У скал я прошу луну с неба.
Хуже всего – дать себя обойти. Думаешь, что ты первый, а какой-то негодяй уже здесь побывал. Так девушки, совравшие про девственность, умирают от рук любовников, считавших себя первопроходцами. И у этих мерзавцев все же есть смягчающее обстоятельство: представьте, что Армстронг, выйдя из корабля, вдруг видит в лунной пыли следы, ведущие к красному флагу с серпом и молотом! Или Адама с Евой перед обобранной яблоней.
Ступив на вершину скалы Таккакор, мы с Джеком тут же почувствовали себя в дураках. Потом Джек повторил раз десять:
– Не может быть, не может быть, черт побери, не может быть.
Он бормотал это, как буддист – мантру.
А начиналось все прекрасно. Джек был известным тогда альпинистом. Американцем, только что отметившим свой тридцать четвертый день рождения на пике Уолкера, в горах Гранд-Жорас, и его смазливую физиономию с торчащим из-под красной каски белым локоном напечатали в «Таймс». За один только сезон он проложил новый маршрут по северной стене Эйгера, установил рекорд скорости на гранитных скалах в Йосемите, покорил пик Фицрой в Патагонии и Марселлу Делла Монти, двадцатидвухлетнюю тосканскую модель, чье тело изобиловало выступами. Вдобавок зимой он отличился тем, что унизил группу спасателей, которые пытались вызволить двух застрявших на склоне Юнгфрау немцев: они с приятелем влезли прямым, но рискованным маршрутом в разгар бури и спасли несчастных прямо перед носом официальных проводников. Спустившись в долину, он заявил: «Альпинизм – это способ побороть абсурдность жизни, противопоставив ей еще более абсурдные поступки». Газеты окрестили его «поэтом вершин».

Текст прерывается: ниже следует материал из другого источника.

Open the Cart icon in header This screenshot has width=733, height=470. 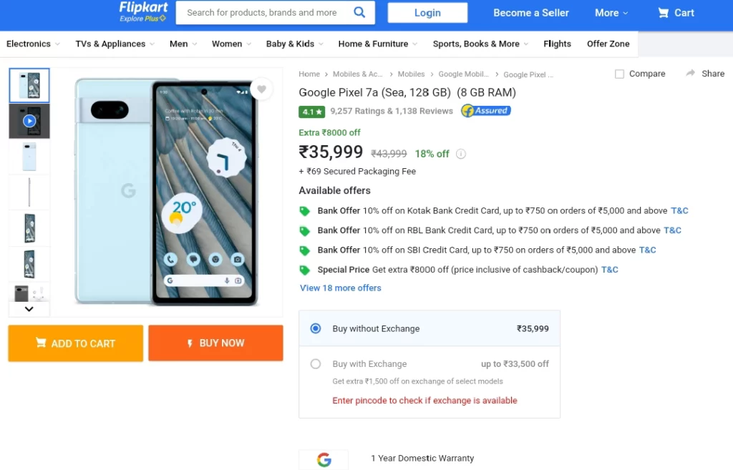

Этот парень с фигурой теннисиста набегами брал северные склоны и сильно томился, спустившись на мирную землю. Пережидая плохую погоду, он читал Миларепу в унылых швейцарских отелях с обшитыми деревом стенами, где спортивные немецкие мамочки разгоняли тоску при помощи бренди, охотно отдавая своих чад английским «няням», а свои прелести – первому чемпиону по горным лыжам, встреченному между «лобби» и террасой. Джек не обременял себя предрассудками относительно верности Марселле и охотно набрасывался на таких курортниц, ведь, как он уверял, ему необходимо выплеснуть адреналин, который еще долго мучил его после самоубийственных восхождений.
Когда он спросил меня, не хочу ли я слетать в Сахару, чтобы на пару с ним забраться на гранитный шпиль, не дающий ему покоя, я сделал вид, что задет: «Раз ты спрашиваешь, значит, усомнился во мне!» Я взял месячный отпуск в книжном и поехал в аэропорт, где меня уже ждал Джек с двумя металлическими чемоданами, доверху набитыми крюками. В очереди перед рамками для досмотра я заметил Марселлу: оказывается, она тоже едет. Джек меня не предупредил, но это было в порядке вещей, объяснений от него ждать нечего. «Альпинизм не знает объяснений, – поговаривал он, – как и сама жизнь!» Самолет оторвал нас от земли и понес на юг.
Таккакор возвышался среди прокаленного песка в центре массива Ахаггар. Шпиль в четыреста метров высотой стоял отдельно от глыб Гарала. В те времена, когда Сахару покрывали кущи тростника и населяли водные звери, вьюнки, должно быть, штурмовали этот столб. Теперь же он высился над пустотой как маяк.
«Прямо каланча над мертвым городом», – сказал Джек. Марселла сравнила с поправленной Пизанской башней. Я же подумал о чудовищного размера солнечных часах Сахары, но ничего не сказал, потому что подошли стюардессы с напитками.
Джек дал мне единственную имевшуюся у него фотографию Таккакора, черно-белую иллюстрацию из какого-то журнала. Этот-то снимок и разжег его пыл: он высмотрел слабину в отвесной скале – трещину, которая шла по всей южной стене и упиралась в выступ на самой вершине. Еще никогда человеческий глаз не разглядывал фотографию так пристально. Все четыре часа до Алжира я не сводил с нее глаз. А Джек накидывался джином и пялился на стюардесс, держа правую руку под юбкой Марселлы. Он даже удосужился взглянуть в иллюминатор на Средиземное море, чтобы убедиться в эстетическом превосходстве гор над морской рябью.
– Море – это глупо, – сказал он.
– Зато на побережье есть хорошие курорты, – возразила Марселла.
– И чертова туча скал внутри, – прибавил я.